:: BRANO FORNITO ::
Nel complesso tutti questi aspetti sembrano reggersi nella storia, ma in molti passaggi, la narrazione mi sembra farsi improbabile e in qualche caso anche vagamente tediosa.
Ci sono molti spunti che potrebbero essere interessanti ma alla fine questo libro non mi ha convinto.
 

bouvard

Well-known member
Non conoscevo Coetzee e penso di aver scelto il libro sbagliato per conoscerlo. Una donna anziana combatte contro un cancro che la divora internamente, mentre anche la sua Patria - il Sudafrica- combatte contro il suo cancro: l'apartheid. Un cancro interno ed uno esterno. L'idea era molto bella e mi aveva colpito, ma nella stesura qualcosa non ha funzionato bene, perché alla fine è venuto fuori un libro poco convincente, monotono in alcuni punti e poco coinvolgente nonostante l'argomento.
:::
:: DATI DI PARTENZA ::
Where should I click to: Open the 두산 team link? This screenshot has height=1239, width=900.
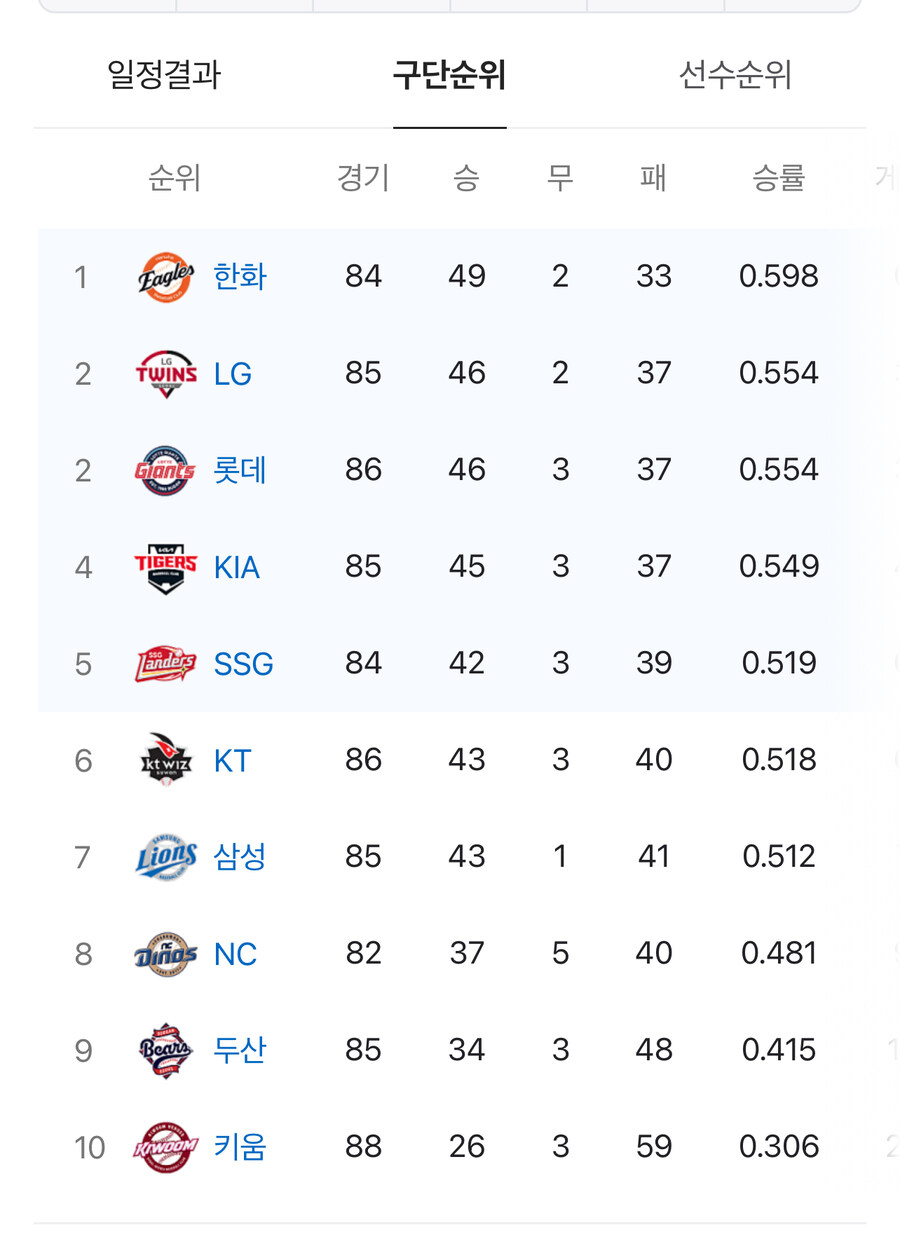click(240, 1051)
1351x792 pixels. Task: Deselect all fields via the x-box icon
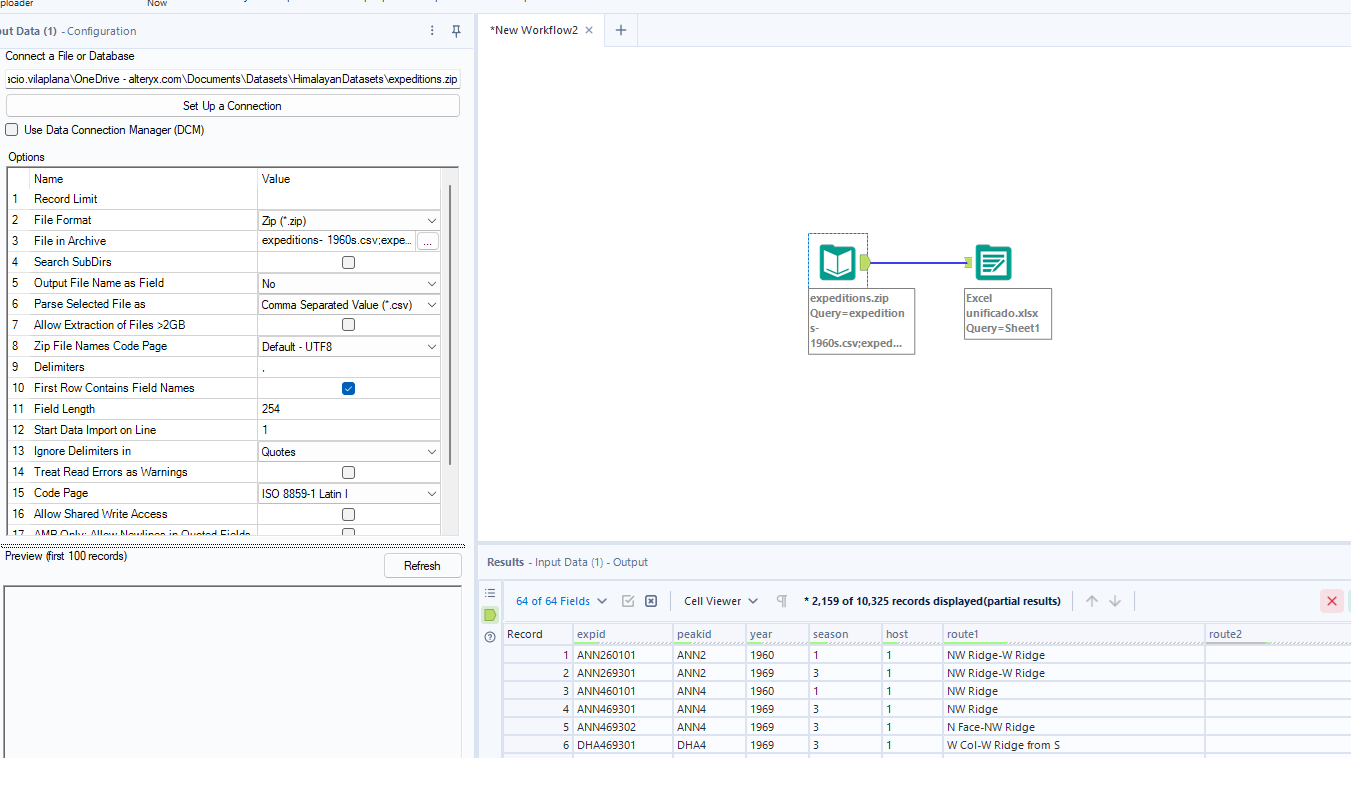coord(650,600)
:::
:: DATI DI PARTENZA ::
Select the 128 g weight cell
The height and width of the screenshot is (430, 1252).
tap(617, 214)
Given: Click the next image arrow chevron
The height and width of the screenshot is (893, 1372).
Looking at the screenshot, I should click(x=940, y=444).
:::
=== SERIE DI COMPITI ===
1. Disponga in un elenco numerato le righe dei record, cominciando dalla riga che contiene "Where should I" e fermandosi dopo quella che contiene "coord(650,600)", entrambe incluse. Ometta le righe vuote e le immagini.
2. Prosegua il brano sul libro di Coetzee a partire dal punto in cui si interrompe.
Il brano e i record provengono da fonti diverse.

=== RISULTATI PER COMPITO ===
1.
1. Where should I click to: Open the 두산 team link? This screenshot has height=1239, width=900.
2. click(240, 1051)
3. 1351x792 pixels. Task: Deselect all fields via the x-box icon
4. coord(650,600)

2.
Il libro è una lunga lettera scritta dalla signora alla sua unica figlia che ha preferito non vivere in Sudafrica non condividendone le idee, la politica. A dire il vero più che una lettera sembra un diario in cui la donna riporta le sue giornate, i suoi incontri, i suoi pensieri. E se devo essere sincera io questa donna non l’ho capita. Non ho capito quale è la sua posizione rispetto all’apartheid e ai cambiamenti sociali in atto. Parla spesso di vergogna (penso sia una delle parole più usate nel libro), del peso di certe responsabilità, ma poi esorta la gente di colore ad avere pazienza, a non precipitare la situazione, ad aspettare. Aspettare cosa? D’accordo la violenza non è mai la risposta giusta ad un problema, ma a volte è l’UNICA risposta possibile. A volte è l’unico modo per far valere i propri diritti, addirittura per far sapere di esistere. I bianchi del Sudafrica che la gente di colore esistesse lo sapevano benissimo, e di riconoscere i loro diritti ne avevano avuto tutto il tempo. Quindi aspettare per cosa?
Ho trovato il libro monotono su alcuni concetti, a volte forse anche un po’ noioso, poco credibile su altri. Di sicuro non è un libro da Nobel, perciò per curiosità in futuro leggerò altro di questo autore, sperando di fare una scelta più oculata.